Biometrics aren’t just being used at border control . Sydney Airport has announced it’s teaming up with Qantas – Australia’s largest airline – to use facial recognition to simplify the departure process.

It is hoped that in the near future there will be no need for a physical passport whatsoever. Travellers won’t even know they are being processed. True science fiction!

By 2020, MyGovID will be trialled across multiple areas of Australian government services, mostly business and tax applications.

However, the topic of facial recognition has been divisive. Many Australians concerned about the potential for a breach of privacy…

Is Facial Recognition Technology A Violation of Privacy?

“Facial recognition-powered government surveillance is an extraordinary invasion of the privacy of all citizens—and a slippery slope to losing control of our identities altogether.” Brian Brackeen, founder and the chief executive officer of the facial recognition software developer Kairos.

While increased security among other things is an obvious benefit, the technology also evokes fears of a “Big Brother” surveillance state. Facial recognition technology is not perfect either. False positives are still a big issue, particularly when identifying people of colour.

In the US, Amazon is selling its facial recognition technology “Rekognition” to police across the US. The partnering of massive tech companies with law enforcement efforts often strikes a nerve, raising concerns about privacy and software flaws.

Another concern with Rekognition is that it comes from Amazon, the largest online retailer in the world. Amazon have stated that they have no access to the data.
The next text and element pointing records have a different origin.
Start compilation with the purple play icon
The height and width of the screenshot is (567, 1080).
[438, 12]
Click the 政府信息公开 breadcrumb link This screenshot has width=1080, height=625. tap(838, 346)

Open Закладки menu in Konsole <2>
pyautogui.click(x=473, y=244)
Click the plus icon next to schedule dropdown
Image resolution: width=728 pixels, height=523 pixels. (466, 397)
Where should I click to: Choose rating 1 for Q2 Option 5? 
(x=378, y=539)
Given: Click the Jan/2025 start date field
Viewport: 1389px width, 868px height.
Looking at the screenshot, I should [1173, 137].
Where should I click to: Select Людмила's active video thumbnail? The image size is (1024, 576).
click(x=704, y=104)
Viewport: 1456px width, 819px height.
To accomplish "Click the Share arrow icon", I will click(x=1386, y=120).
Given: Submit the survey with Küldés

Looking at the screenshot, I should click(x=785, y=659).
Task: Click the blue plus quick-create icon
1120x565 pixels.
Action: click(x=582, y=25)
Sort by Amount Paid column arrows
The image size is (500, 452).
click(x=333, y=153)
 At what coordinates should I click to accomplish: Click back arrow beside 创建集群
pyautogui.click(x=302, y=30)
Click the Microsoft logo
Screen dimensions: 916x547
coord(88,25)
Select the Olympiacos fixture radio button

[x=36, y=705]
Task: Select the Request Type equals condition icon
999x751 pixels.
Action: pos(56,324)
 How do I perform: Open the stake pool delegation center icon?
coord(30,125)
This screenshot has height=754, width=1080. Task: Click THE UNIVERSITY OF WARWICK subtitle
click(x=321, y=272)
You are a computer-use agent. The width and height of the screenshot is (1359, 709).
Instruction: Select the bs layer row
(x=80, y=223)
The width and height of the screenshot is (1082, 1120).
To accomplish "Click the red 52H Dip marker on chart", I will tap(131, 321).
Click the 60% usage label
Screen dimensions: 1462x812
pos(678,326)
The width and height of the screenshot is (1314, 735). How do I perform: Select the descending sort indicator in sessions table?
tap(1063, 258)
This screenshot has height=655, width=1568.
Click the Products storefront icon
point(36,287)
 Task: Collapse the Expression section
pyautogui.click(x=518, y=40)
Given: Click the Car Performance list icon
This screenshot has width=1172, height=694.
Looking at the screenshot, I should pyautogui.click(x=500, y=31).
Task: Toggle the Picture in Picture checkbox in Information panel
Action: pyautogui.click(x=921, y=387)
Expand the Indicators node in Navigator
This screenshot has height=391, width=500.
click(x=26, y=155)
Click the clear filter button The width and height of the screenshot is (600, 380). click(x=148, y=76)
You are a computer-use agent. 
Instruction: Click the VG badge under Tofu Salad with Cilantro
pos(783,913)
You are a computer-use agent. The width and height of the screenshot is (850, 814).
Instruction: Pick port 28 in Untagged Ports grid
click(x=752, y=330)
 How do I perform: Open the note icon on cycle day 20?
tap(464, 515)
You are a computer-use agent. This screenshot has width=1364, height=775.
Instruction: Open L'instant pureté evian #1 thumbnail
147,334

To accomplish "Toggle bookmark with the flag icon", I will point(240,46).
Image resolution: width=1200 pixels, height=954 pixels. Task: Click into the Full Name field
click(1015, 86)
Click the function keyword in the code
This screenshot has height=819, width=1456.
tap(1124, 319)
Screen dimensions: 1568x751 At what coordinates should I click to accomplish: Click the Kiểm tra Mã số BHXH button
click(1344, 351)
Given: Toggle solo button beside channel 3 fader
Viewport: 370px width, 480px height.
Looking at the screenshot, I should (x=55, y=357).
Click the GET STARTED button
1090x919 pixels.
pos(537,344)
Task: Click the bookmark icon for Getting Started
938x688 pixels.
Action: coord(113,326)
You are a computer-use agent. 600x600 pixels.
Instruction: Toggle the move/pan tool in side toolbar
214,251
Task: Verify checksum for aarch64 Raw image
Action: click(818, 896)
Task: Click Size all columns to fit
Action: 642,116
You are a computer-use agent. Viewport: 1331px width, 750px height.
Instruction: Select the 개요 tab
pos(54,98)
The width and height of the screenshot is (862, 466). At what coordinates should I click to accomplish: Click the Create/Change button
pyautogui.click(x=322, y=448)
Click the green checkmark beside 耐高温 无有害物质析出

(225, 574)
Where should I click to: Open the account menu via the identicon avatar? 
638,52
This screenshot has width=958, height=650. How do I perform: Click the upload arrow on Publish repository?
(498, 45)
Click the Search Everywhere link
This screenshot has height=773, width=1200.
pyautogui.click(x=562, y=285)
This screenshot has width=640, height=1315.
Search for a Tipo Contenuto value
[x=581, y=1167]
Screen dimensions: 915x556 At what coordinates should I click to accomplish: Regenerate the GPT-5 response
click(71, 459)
They simply supply the technology for law enforcement.

Our quality of life would be much worse today if we outlawed new technology because some people could choose to abuse the technology.  Imagine if customers couldn’t buy a computer because it was possible to use that computer for illegal purposes?”Amazon Web Services Spokeswoman

China has already adopted this technology on an incomparable scale with millions of CCTV cameras installed throughout the country.

The cameras are used to fine traffic violators and jaywalkers, but there are some serious humanitarian concerns. Activists believe the technology is being used to cement rule over the Uighurs, an ethnic minority.

One million of the minority are reportedly being held in re-education centres there with their movements monitored using facial recognition in an area claimed to be on lockdown.

So, the questions need to be asked: Is Australia taking steps towards government surveillance powered by facial recognition? Are concerns over privacy valid? Should the West look to China as a benchmark or a warning?